Nu begonnen deze vervolgingen tegen christenen in het Romeinse Rijk in de periode van keizer Nero Claudius Caesar Augustus Germanicus op 13 oktober 54 n.Chr.

Christus voor Herodes. Auteur: Master of Sigena
Op die datum beschuldigde deze monarch hen ervan de brand in Rome te hebben veroorzaakt. Deze beschuldiging moest de geruchten onderdrukken dat hij zelf de schuldige was geweest.
Uit deze klacht verklaarden ze de volgelingen van de christelijke religie als vijanden van het rijk. Vervolgens werden ze - op bevel van opeenvolgende keizers - belegerd, opgejaagd, gevangengenomen en geëxecuteerd. De sancties omvatten ook de vernietiging van tempels en heilige boeken, evenals de confiscatie van eigendommen.

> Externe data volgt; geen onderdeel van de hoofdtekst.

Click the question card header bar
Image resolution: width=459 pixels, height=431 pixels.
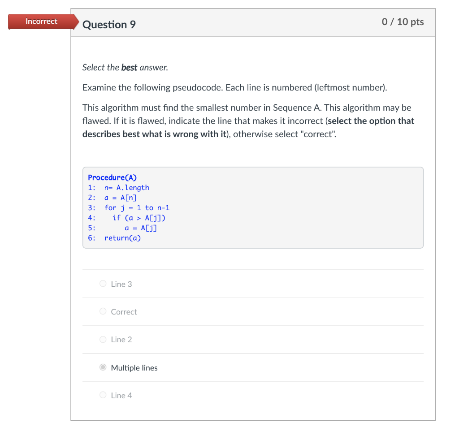click(253, 22)
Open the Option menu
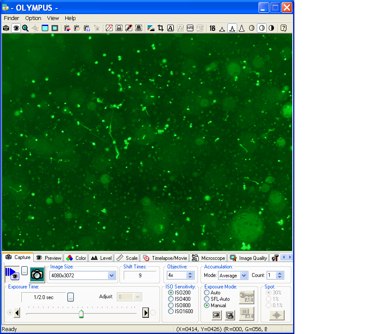The width and height of the screenshot is (375, 334). click(x=33, y=18)
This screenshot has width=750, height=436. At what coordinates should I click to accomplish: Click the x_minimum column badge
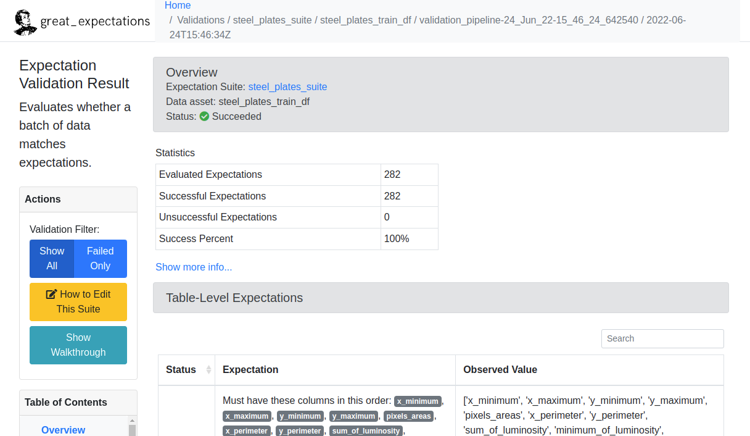pyautogui.click(x=418, y=401)
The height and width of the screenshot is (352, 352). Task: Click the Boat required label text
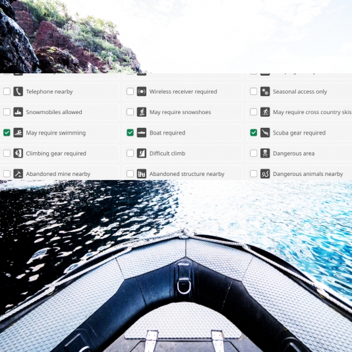[167, 133]
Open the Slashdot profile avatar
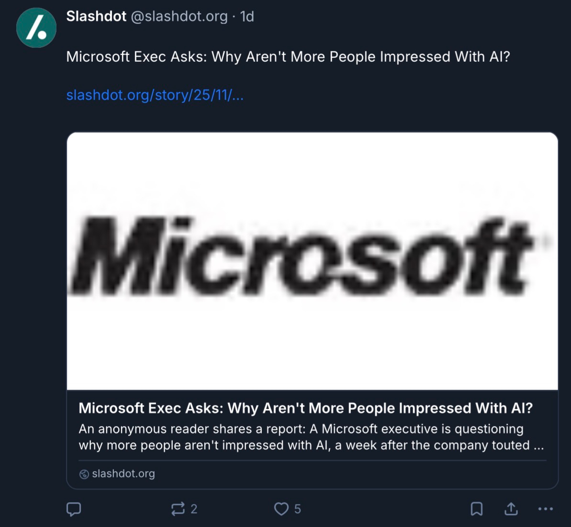Image resolution: width=571 pixels, height=527 pixels. [36, 27]

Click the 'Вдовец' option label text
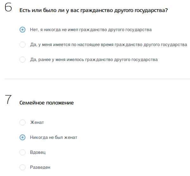[38, 152]
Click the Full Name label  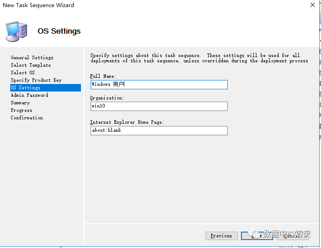click(x=103, y=76)
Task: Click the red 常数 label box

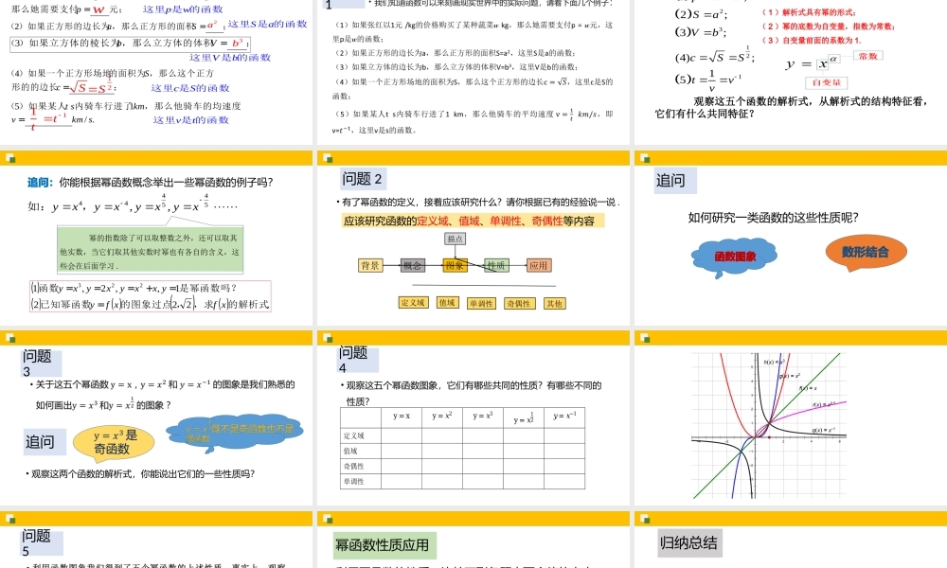Action: pyautogui.click(x=867, y=55)
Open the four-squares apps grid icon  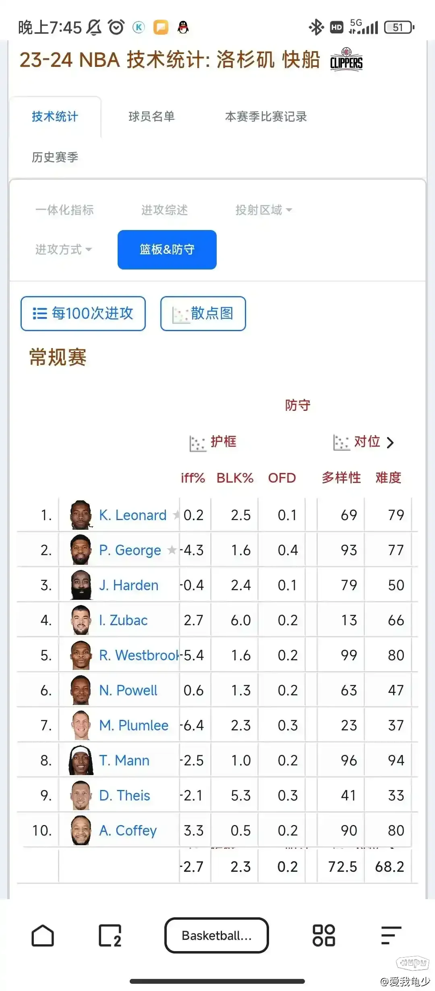tap(324, 935)
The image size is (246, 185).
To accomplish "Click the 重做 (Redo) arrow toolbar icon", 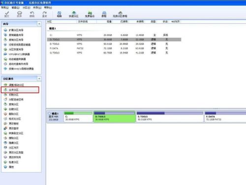I will point(44,14).
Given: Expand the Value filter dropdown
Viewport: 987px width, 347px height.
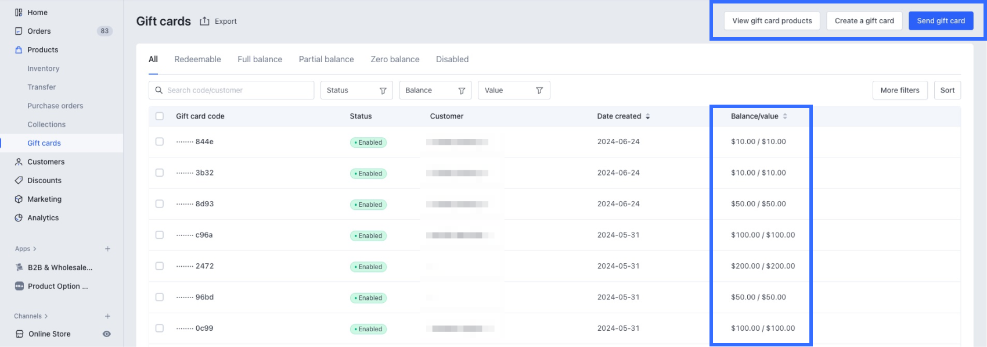Looking at the screenshot, I should pos(513,91).
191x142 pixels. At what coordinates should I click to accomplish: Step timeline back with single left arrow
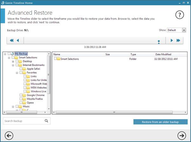18,41
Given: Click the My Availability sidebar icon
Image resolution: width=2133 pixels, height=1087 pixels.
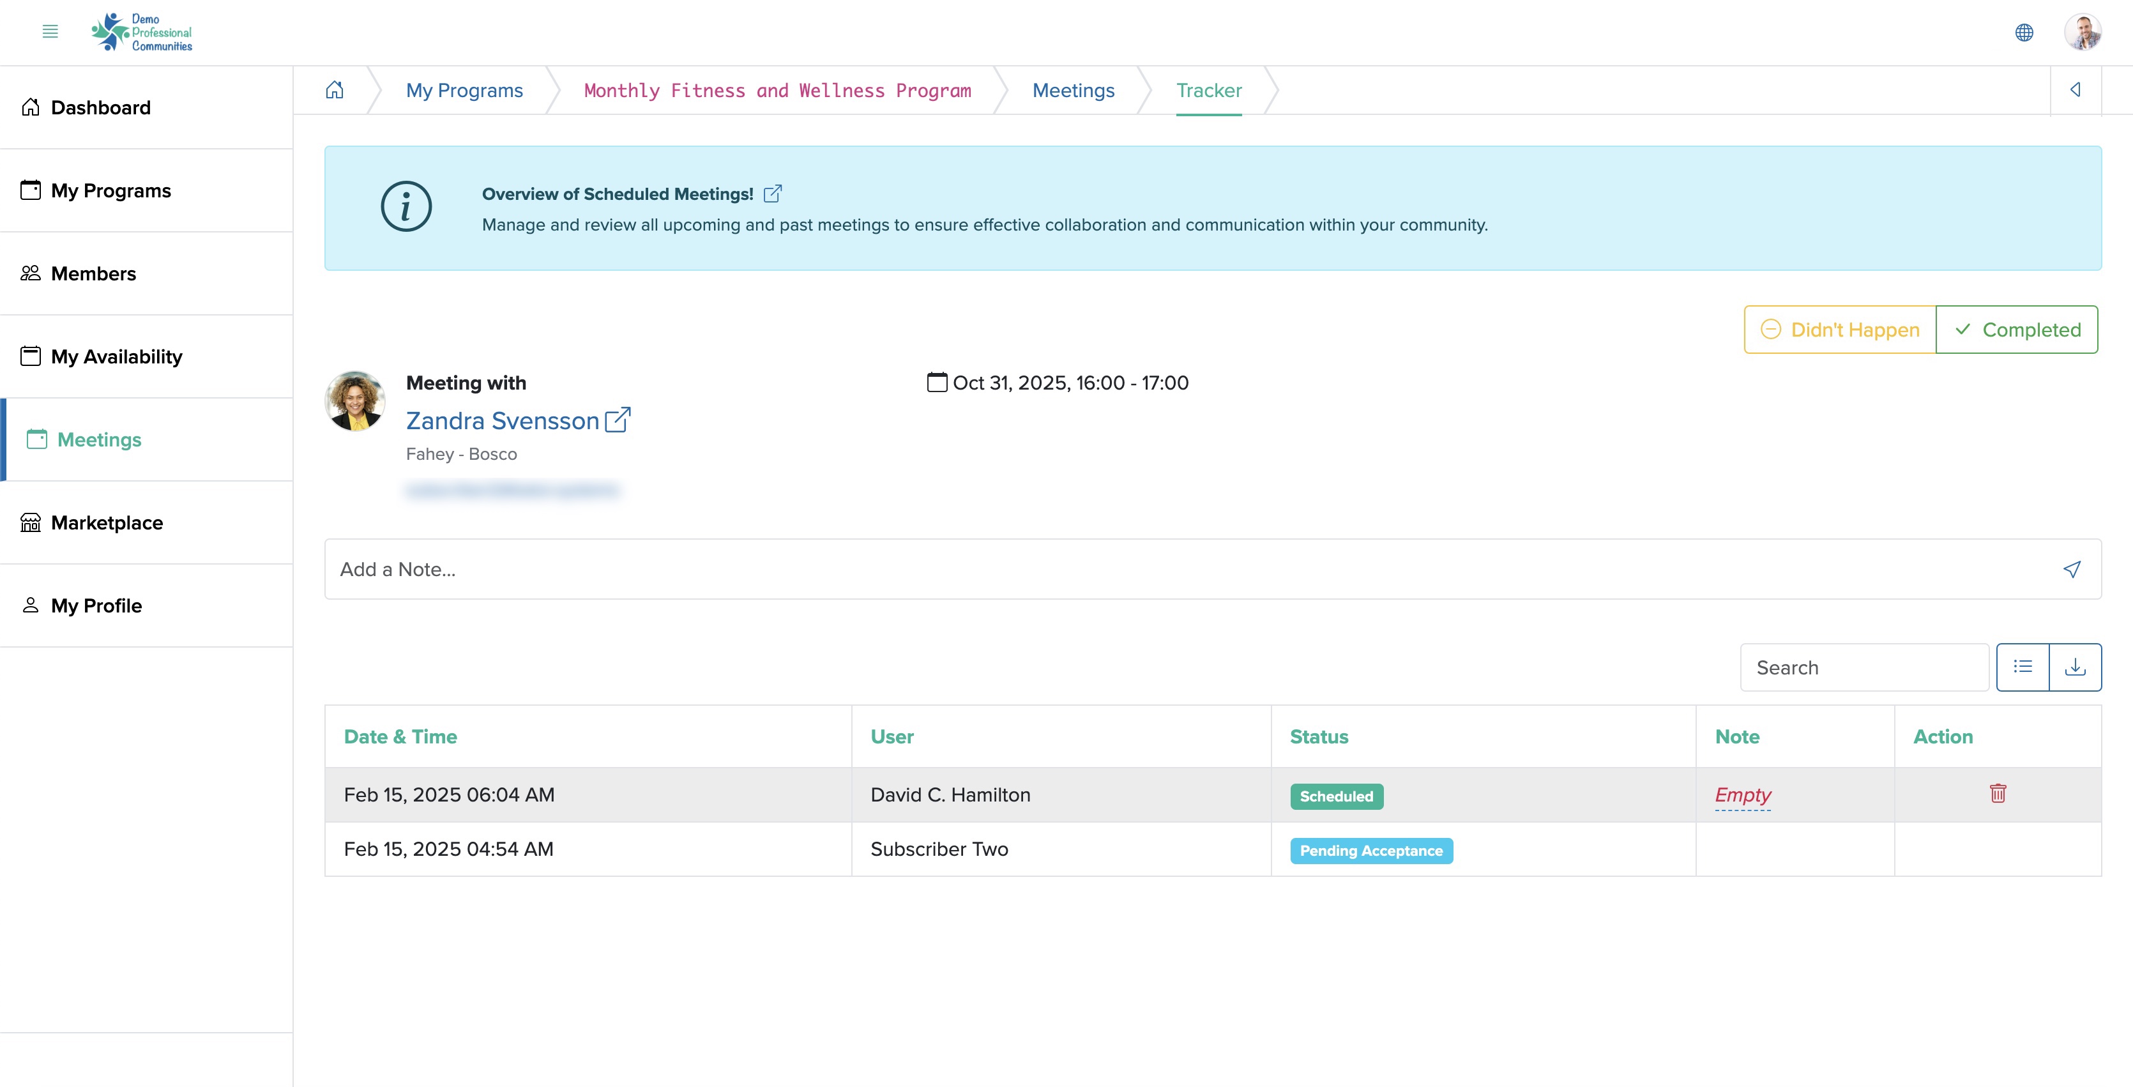Looking at the screenshot, I should coord(31,355).
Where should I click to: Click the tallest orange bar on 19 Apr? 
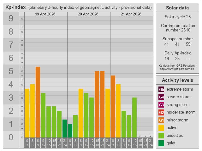(38, 102)
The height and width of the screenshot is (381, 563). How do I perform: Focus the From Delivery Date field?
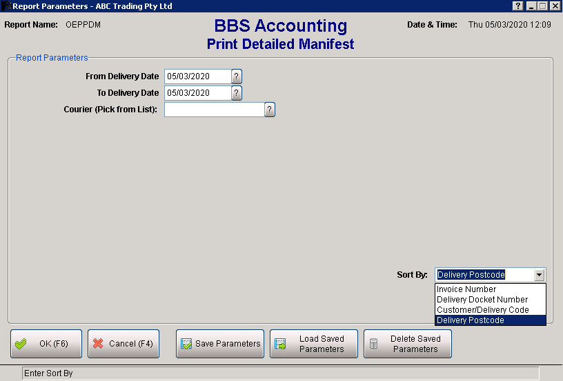pos(197,76)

Na het Edict van Tolerantie verbeterde het samenleven met christenen. In 313 n.Chr. Vaardigden de keizers Flavius Valerius Aurelius Constantijn en Flavius Galerius Valerius Licinianus Licinius het Edict van Milaan uit, dat vrijheid van aanbidding toestond.
Dit gaf een grote impuls aan het christendom, dat een periode van aanhoudende groei en ontwikkeling doormaakte.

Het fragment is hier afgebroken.